I think that the last time I tried to run RL solely, it required to have the steam client running. So, from Shmerl perspective, there is a DRM.


Last edited by x_wing at 16 January 2019 at 1:14 pm UTC
Grifter 17 January 2019 at 2:37 am UTC
x_wingI think that the last time I tried to run RL solely, it required to have the steam client running. So, from Shmerl perspective, there is a DRM.

I obviously can't say when you last tried that, only you can, but I can tell you that it is definitely possible to launch rocket league without having steam running and has been for quite some time; you don't get access to anything that requires a login to their servers, but you can still use free practice or play against bots, etc. I'm no expert on DRM, but I believe that means it doesn't actually have any DRM.
Shmerl 17 January 2019 at 2:38 am UTC
GrifterI obviously can't say when you last tried that, only you can, but I can tell you that it is definitely possible to launch rocket league without having steam running and has been for quite some time; you don't get access to anything that requires a login to their servers, but you can still use free practice or play against bots, etc. I'm no expert on DRM, but I believe that means it doesn't actually have any DRM.

If they aren't using their own authentication and rely on Steam account for multiplayer, I'd call it a lock-in, not DRM necessarily.
Grifter 17 January 2019 at 2:47 am UTC
I guess we could call it a lock-in, but I think it's honestly more about "this login service already exists, so we don't have to re-create this aspect", so maybe a little lazy, or maybe they're just dealing with so many platforms where the platform itself handles the user-management. But like I said you could raise the issue with them and ask them to put it up via gog, with the rocket id implementation it might just make the effort less significant enough to where they'd put it up on gog willingly, with a little prodding.
x_wing 17 January 2019 at 3:15 am UTC
Grifter
x_wingI think that the last time I tried to run RL solely, it required to have the steam client running. So, from Shmerl perspective, there is a DRM.

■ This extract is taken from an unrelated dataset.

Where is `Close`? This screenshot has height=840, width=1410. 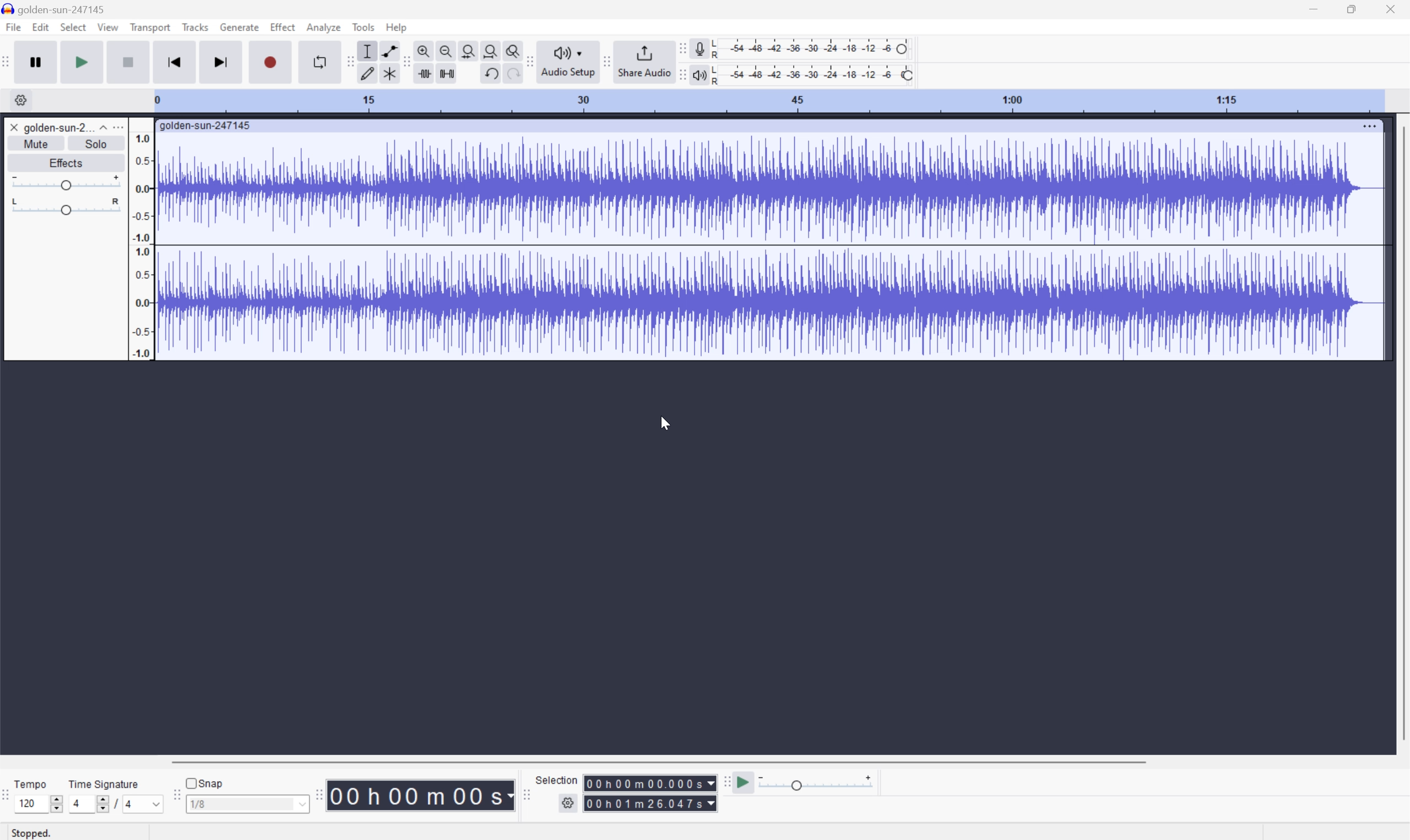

I obviously can't say when you last tried that, only you can, but I can tell you that it is definitely possible to launch rocket league without having steam running and has been for quite some time; you don't get access to anything that requires a login to their servers, but you can still use free practice or play against bots, etc. I'm no expert on DRM, but I believe that means it doesn't actually have any DRM.

Just tested. Seems that if I run it directly it fails with a segfault but if I start it with gdb, it runs flawlessly. Weird... but definitely they don't have a DRM (or the worst DRM in the world).
einherjar 17 January 2019 at 8:44 am UTC
Shmerl
pete910Because they do not wish too ?

And why wouldn't they wish to have more users?

LOL, please be realistic. The dogmatic people, that do only buy on GOG are even less people, than Linux-Gamers are. And people like you, that do only buy DRM free on GOG AND for Linux are so irrelevant...

Here is a little thing for you to think over:

Steam Linux Market Share: 0,82%
Linux-Gamers that refuse to buy on Steam appr. 20% of Linux Gamers: 0,82 * 0,2 = 0,164%

Sorry, but you really complain about a company, that greatly supports Linux but does not spend time and money for these approximatly 0,16% dogmatic people. LOL! And that is only PC-Customers - so even less in their view over all Plattforms!

To be honest, I think people with arguments like these are really a problem for us Linux-Gamers. The Linux-friendly Devs/Publishers who read this, must really think we aren't worth their time.
Not only that they earn really not much money with supporting Linux, the demanding minority seems also to be ungrateful.

If I would be a Dev/Publisher and read too much of such complains, I would simply say:"F*ck you!". I can run my business perfectly without you.